TASK DESCRIPTION: Lay out the entries as a JSON list of strings, one string per line and no blank lines, beginning at the line containing "Identify the location" and stopping after the line containing "Locate an element on the screen.". Leave the pictures out of the list.
====== ENTRIES ======
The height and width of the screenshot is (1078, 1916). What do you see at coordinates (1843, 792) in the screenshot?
======
====== ENTRIES ======
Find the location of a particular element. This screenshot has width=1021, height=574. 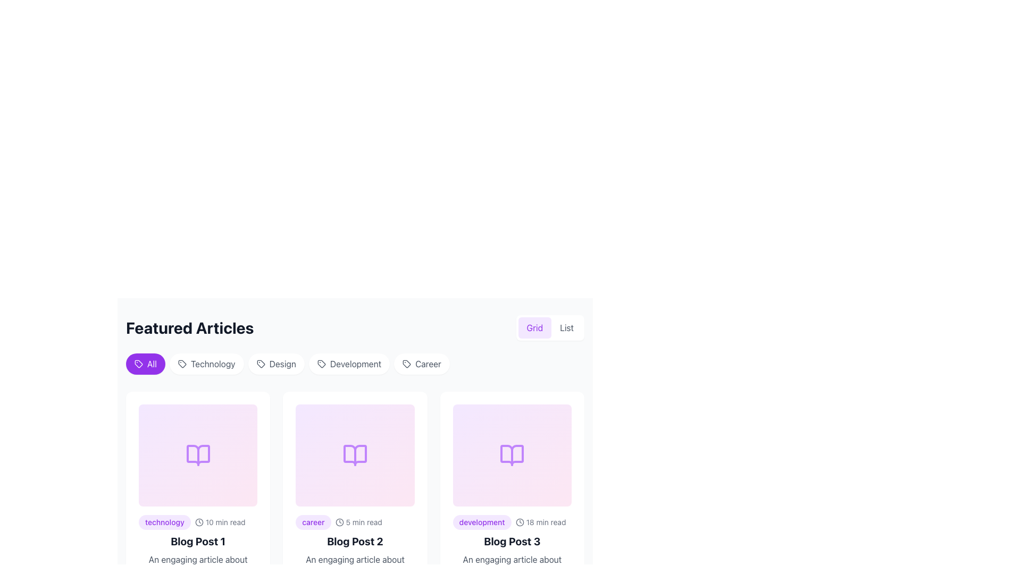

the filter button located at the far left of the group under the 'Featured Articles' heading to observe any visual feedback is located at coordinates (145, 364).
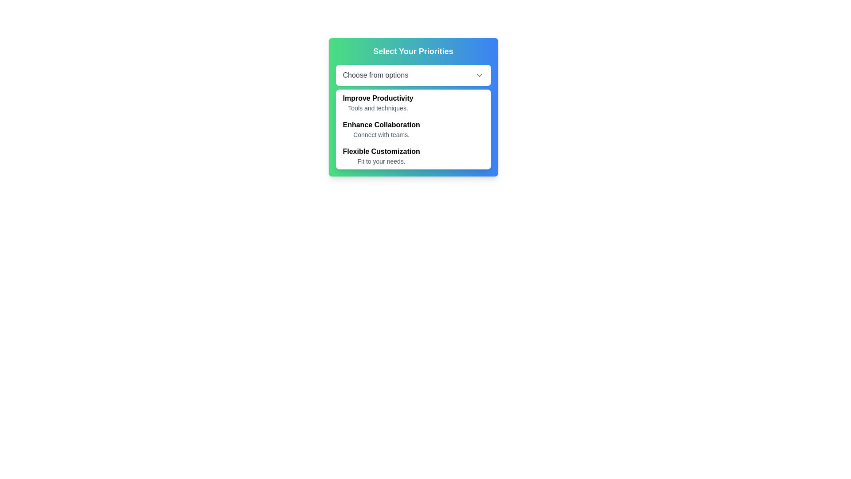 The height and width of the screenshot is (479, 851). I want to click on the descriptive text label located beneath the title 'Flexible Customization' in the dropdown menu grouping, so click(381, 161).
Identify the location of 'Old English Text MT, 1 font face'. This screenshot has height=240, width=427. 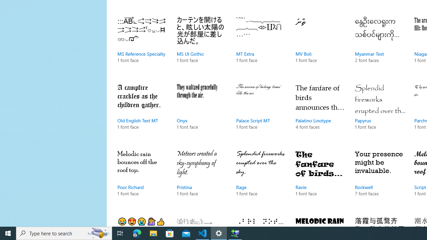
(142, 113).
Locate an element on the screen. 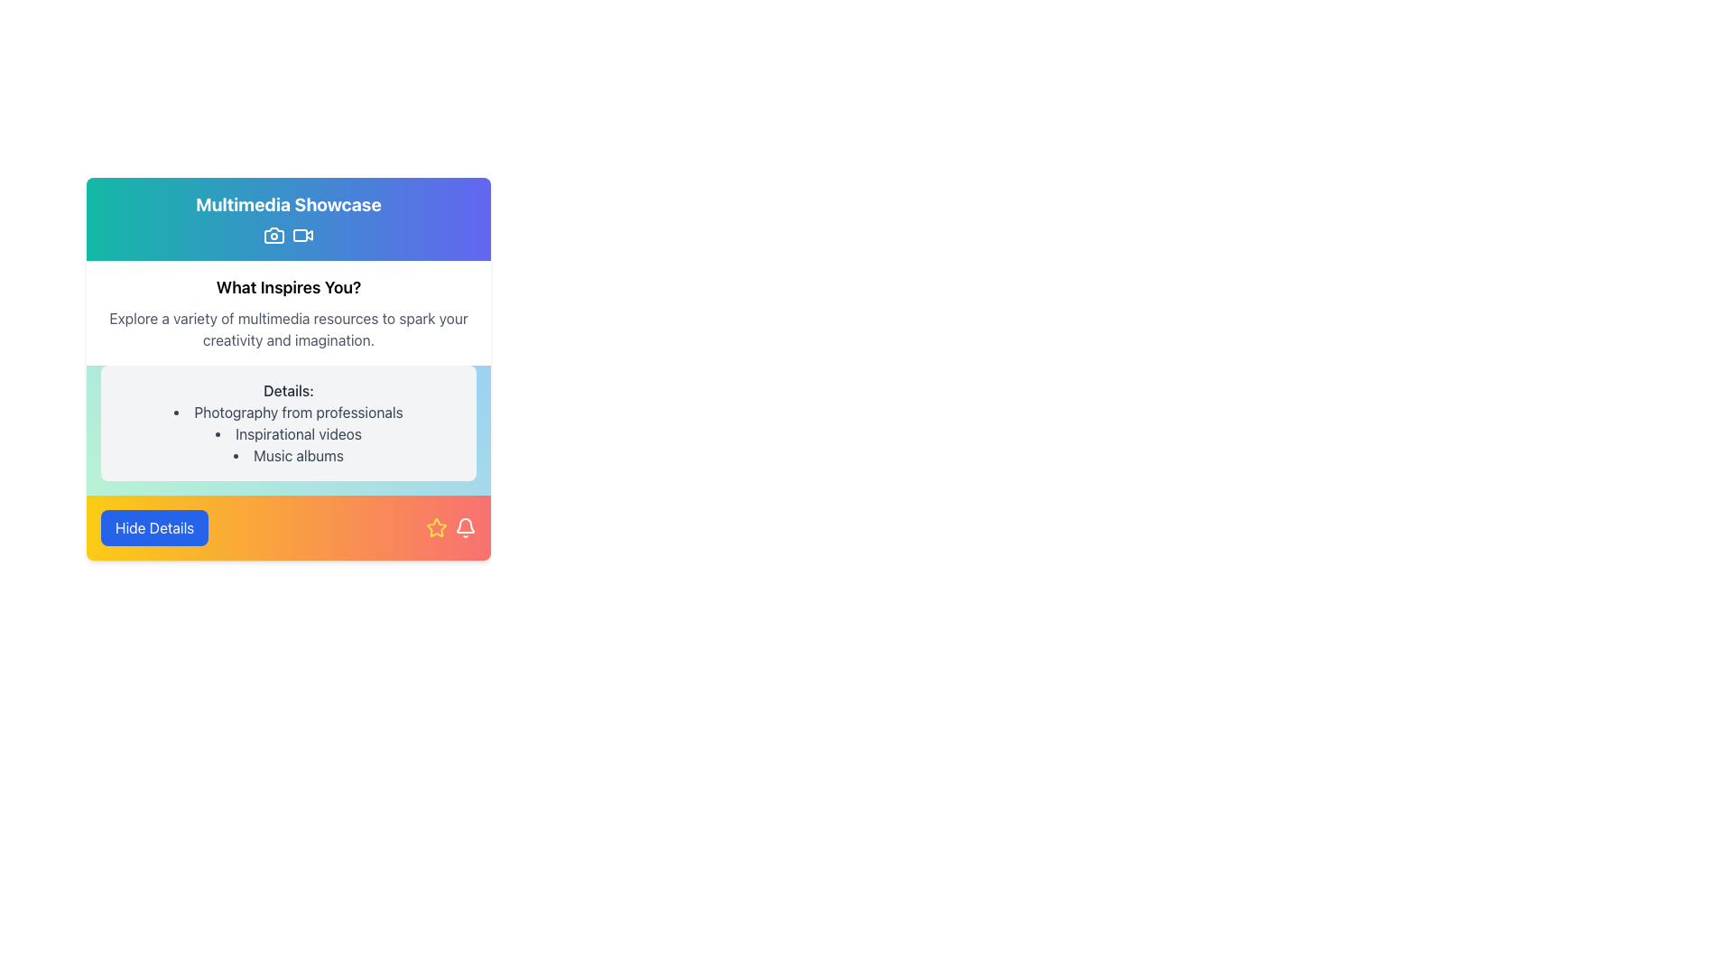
======
====== ENTRIES ======
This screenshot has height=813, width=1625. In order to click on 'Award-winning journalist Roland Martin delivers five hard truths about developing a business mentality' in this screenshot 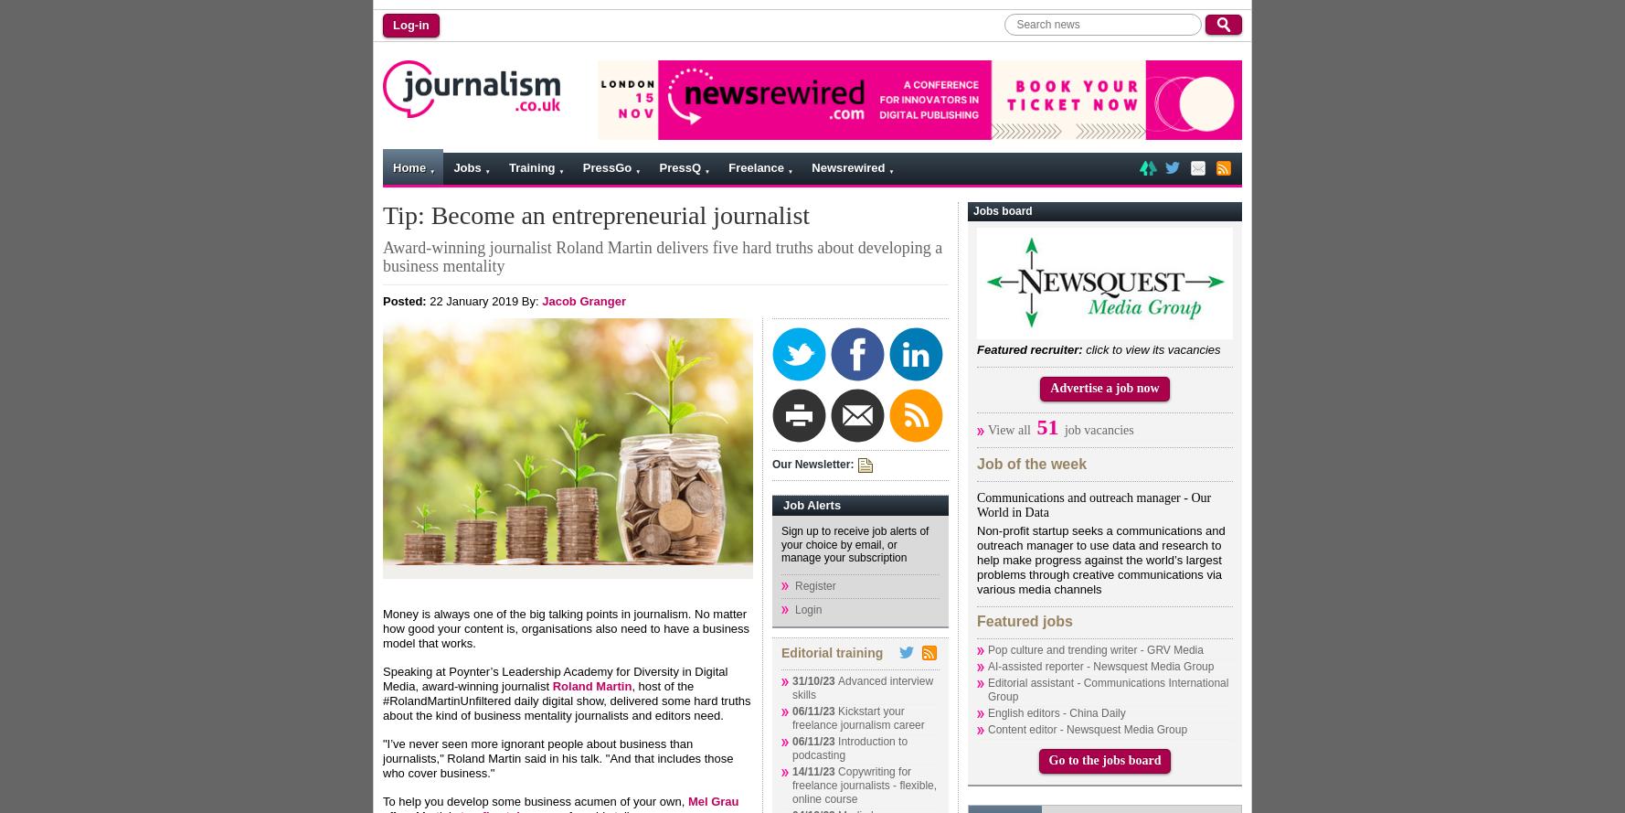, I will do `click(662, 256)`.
======
RESPONSE:
[
  "Identify the location of 'Old English Text MT, 1 font face'. This screenshot has height=240, width=427. ",
  "(142, 113).",
  "Locate an element on the screen. "
]